贋作さるかに合戦

書とは関係ないが、どこかに発表するあても無く書いて放っておいたのを、改めて手を入れてみた。

まず、出来事をおさらいする。

猿と蟹が、柿の種とおむすびを交換した。
猿はおむすびを食べてしまったが、蟹は柿の種を育てて柿の実を実らせた。
猿は柿の実をもいで食べてしまった上に、柿を蟹にぶつけ殺してしまう。
子蟹たちが、栗、蜂、臼、牛糞に訴えて敵討ちを行い、猿は死んでしまう。

柿の種とおむすびを交換することに、猿と蟹が合意したのはなぜなのか。
一見、等価価値では無いものを、交換してしまうのはいかなる理由によるのか。

猿の論理はこうだ。
柿の種では、いずれ実がなるかもしれないが、芽が出るとも限らない。
将来のリスクを抱えたまま、空腹を耐えることなど出来ない。
安全確実なおむすびを手に入れて、飢えをしのぐべきだ。
8年後に成るかもしれない柿の実を収穫するまで、いったいどうやって飢えを満たせばいいのか。
今この瞬間の俺の空腹は、満たされている奴らから手に入れるしかないだろう。

蟹の論理はこうだ。
柿の木が育てば、今の何倍もの利益を手にすることが出来る。
おむすびは食べてしまえば無くなるが、柿の実は継続的に収穫できる。
余った柿の実は干し柿にすれば保存も効く。
いずれ木を増やせば、農園オーナーも可能かもしれない。
水辺から離れなれない水棲生物としての運命は、柿の木の栽培によって変えることが出来るかもしれない。

つまり、猿と蟹は現在と未来を交換したのだ。

猿にとっての問題は目下の空腹であり、おむすびによって満たされることは、解決の一手段に過ぎない。
おむすびがあれば食べるし、柿の実があれば捥いで齧る。
今ここにある空腹は、何を引き換えてでも、満たさなければならない。
悪魔が命と引き換えにおむすびを持っていたとしても、猿は嬉々としてサインしただろう。

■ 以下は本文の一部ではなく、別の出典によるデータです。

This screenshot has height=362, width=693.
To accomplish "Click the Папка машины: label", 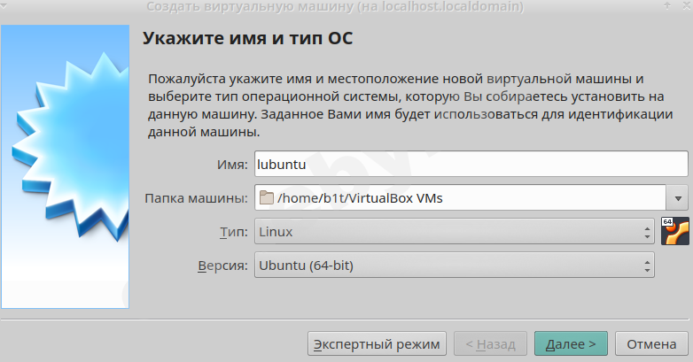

一方、蟹にとっての問題は、将来発生しうる利益なのだ。
おむすびをどう捻くろうが、おむすび以上には成りはしない。
それにひきかえ、柿の種は育てれば何倍、何十倍の利益を生み出す可能性という魅力がある。
1より10、10より100、可能性は大きければ大きいほど良い。
それが実現するかどうかは問題ではない。
この株は何十倍にもはね上がるなんて話を持ちかけられて、たとえそれがインサイダー取引の疑いがあろうと、蟹は嬉々としてサインしただろう。

この話の教訓とは何か。
旨い話はそうそうない、ということか。